Journal of molecular biology

The crystal structure of human cytosolic beta-glucosidase unravels the substrate aglycone specificity of a family 1 glycoside hydrolase.

PMID 17555766


Human cytosolic beta-glucosidase (hCBG) is a xenobiotic-metabolizing enzyme that hydrolyses certain flavonoid glucosides, with specificity depending on the aglycone moiety, the type of sugar and the linkage between them. In this study, the substrate preference of this enzyme was investigated by mutational analysis, X-ray crystallography and homology modelling. The crystal structure of hCBG was solved by the molecular replacement method and refined at 2.7 A resolution. The main-chain fold of the enzyme belongs to the (beta/alpha)(8) barrel structure, which is common to family 1 glycoside hydrolases. The active site is located at the bottom of a pocket (about 16 A deep) formed by large surface loops, surrounding the C termini of the barrel of beta-strands. As for all the clan of GH-A enzymes, the two catalytic glutamate residues are located on strand 4 (the acid/base Glu165) and on strand 7 (the nucleophile Glu373).
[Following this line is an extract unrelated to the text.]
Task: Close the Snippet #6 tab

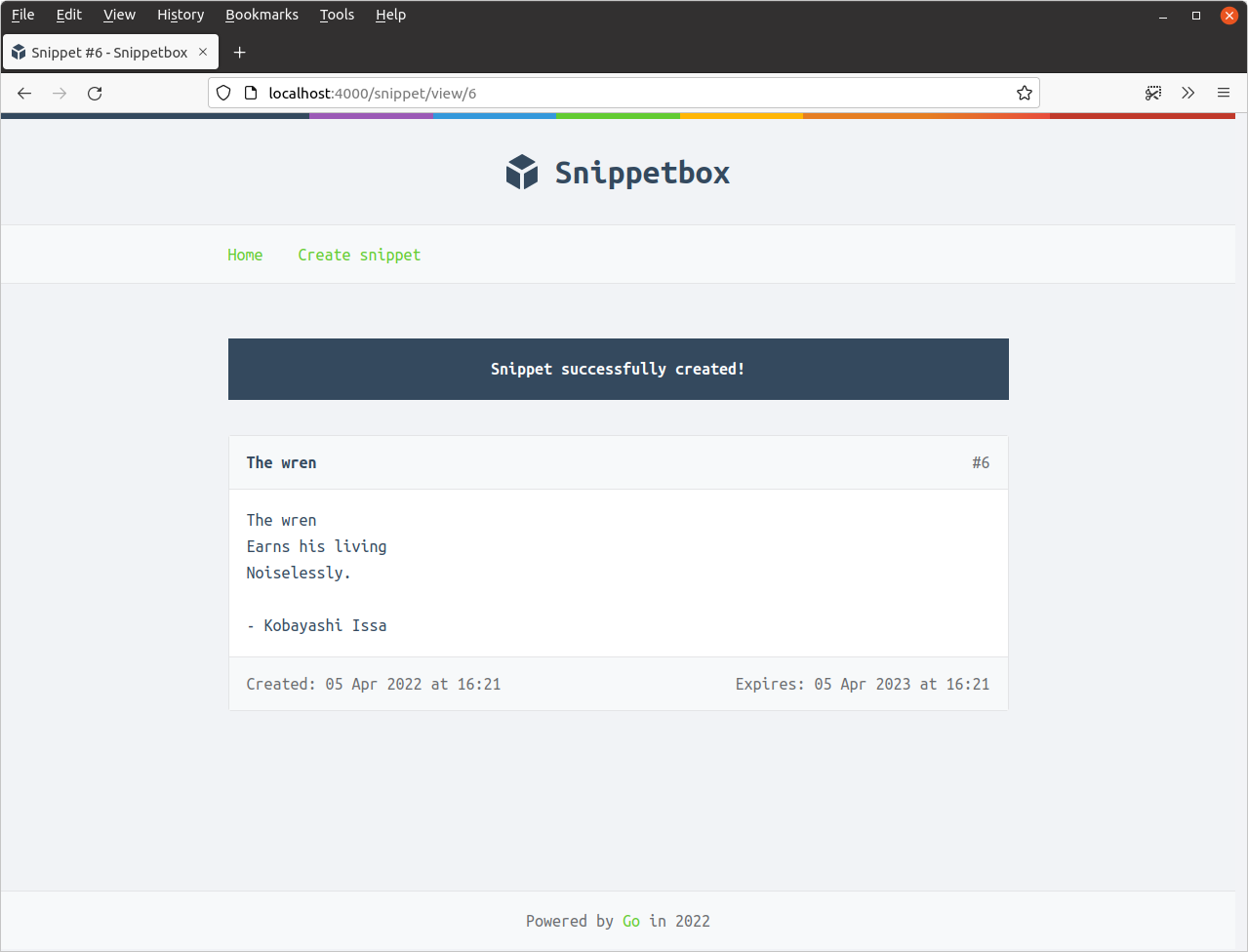Action: [203, 53]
Although many features of hCBG were shown to be very similar to previously described enzymes from this family, crucial differences were observed in the surface loops surrounding the aglycone binding site, and these are likely to strongly influence the substrate specificity. The positioning of a substrate molecule (quercetin-4'-glucoside) by homology modelling revealed that hydrophobic interactions dominate the binding of the aglycone moiety. In particular, Val168, Trp345, Phe225, Phe179, Phe334 and Phe433 were identified as likely to be important in determining substrate specificity in hCBG, and site-directed mutagenesis supported a key role for some of these residues.